Jaime Saavedra, presidente del Instituto Nacional de Inclusión Social Adolescente (Inisa), valoró como “muy satisfactoria” su comparecencia ante la Comisión de Hacienda y Presupuesto de Diputados en el marco de la Rendición de Cuentas. El jerarca destacó el “amplio respaldo” recibido y subrayó que, al igual que el año pasado, el organismo no solicitó recursos económicos adicionales ni más funcionarios.
El presidente de Inisa señaló «del mismo modo que el año pasado no pedimos plata, no pedimos funcionarios». “Pedimos que nos habiliten algunas normas legales para hacer algunas cosas que el Uruguay tiene que hacer con los adolescentes infractores y que no estaba haciendo”, explicó. La principal demanda es contar con la posibilidad legal de trabajar durante 24 meses con los jóvenes que egresan de Inisa, a través de programas de reinserción comunitaria. Según Saavedra, ya existe un programa elaborado que el directorio aprobará la próxima semana. Si el Parlamento vota la norma, la iniciativa comenzaría a ejecutarse el 1° de enero del año próximo.
Saavedra insistió en que Inisa no reclama más presupuesto ni más cargos. “Lo único que pedimos fue normas que nos habiliten a trabajar. Nosotros precisamos sabiduría, acompañamiento y sensibilidad social en esta tarea tan difícil que nos ha otorgado la ciudadanía. No precisamos plata: sabiduría y ternura precisamos”, concluyó.
Conmovido por asesinato
El presidente de Inisa también se refirió al asesinato de un adolescente de 19 años ocurrido la noche anterior en la puerta de un centro del barrio Atahualpa. Calificó el hecho como “tremendo” y “sin precedentes”. El joven se encontraba en un régimen de semilibertad con autorización judicial, junto a otros nueve adolescentes. En ese marco, tenía ocho horas diarias para estudiar, buscar trabajo o estar con su familia.

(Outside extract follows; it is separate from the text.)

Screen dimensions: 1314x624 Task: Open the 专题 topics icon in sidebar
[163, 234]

“Estaba haciendo las cosas bien, estaba estudiando a los tirones pero estaba estudiando y estaba visitando a su familia. Era uno de los candidatos a trabajar en el programa Creciendo en Esperanza”, relató Saavedra. Agregó que el muchacho estaba próximo a recuperar la libertad plena en septiembre. Al regresar de una visita familiar fue “ajusticiado” en la puerta del hogar por tres personas. El jerarca lo describió como “una verdadera masacre” y precisó que la causa se encuentra en etapa de investigación judicial y penal, por lo que no brindó mayores detalles.

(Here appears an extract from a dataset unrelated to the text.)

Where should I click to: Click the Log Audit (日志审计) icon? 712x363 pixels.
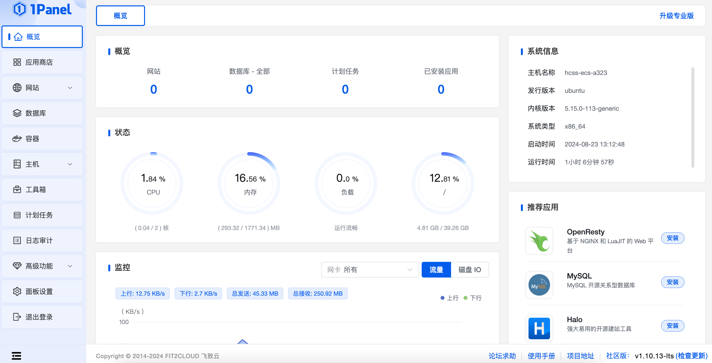(17, 240)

Consultado sobre la conducta del joven, afirmó que se encontraba “en un buen proceso”, motivo por el cual la Justicia le había otorgado el régimen de semilibertad. Respecto al comunicado del sindicato de trabajadores de Inisa, que alertó sobre el riesgo de que las balas pudieran haber alcanzado a funcionarios u otros internos, Saavedra dijo compartir plenamente la preocupación. Señaló que el ataque pudo haber terminado en una masacre, afectando no solo a los adolescentes y al personal, sino también a vecinos y a un residencial de ancianos ubicado frente al centro.
“Estuve con la gente del sindicato, con la que tenemos una excelentísima relación. Estaban legítimamente preocupados. Perfectamente podía haber estado yo u algún integrante del directorio”, expresó. El presidente del organismo confesó haber regresado a su casa “conmovido” y “angustiado”. “He visto muchas cosas y muy duras en Uruguay y en la región. Pero ayer de noche volví a mi casa conmovido. Porque pasó en nuestro país, en el país de nuestros hijos, de nuestros nietos. Eran cosas que uno antes no veía”, sostuvo.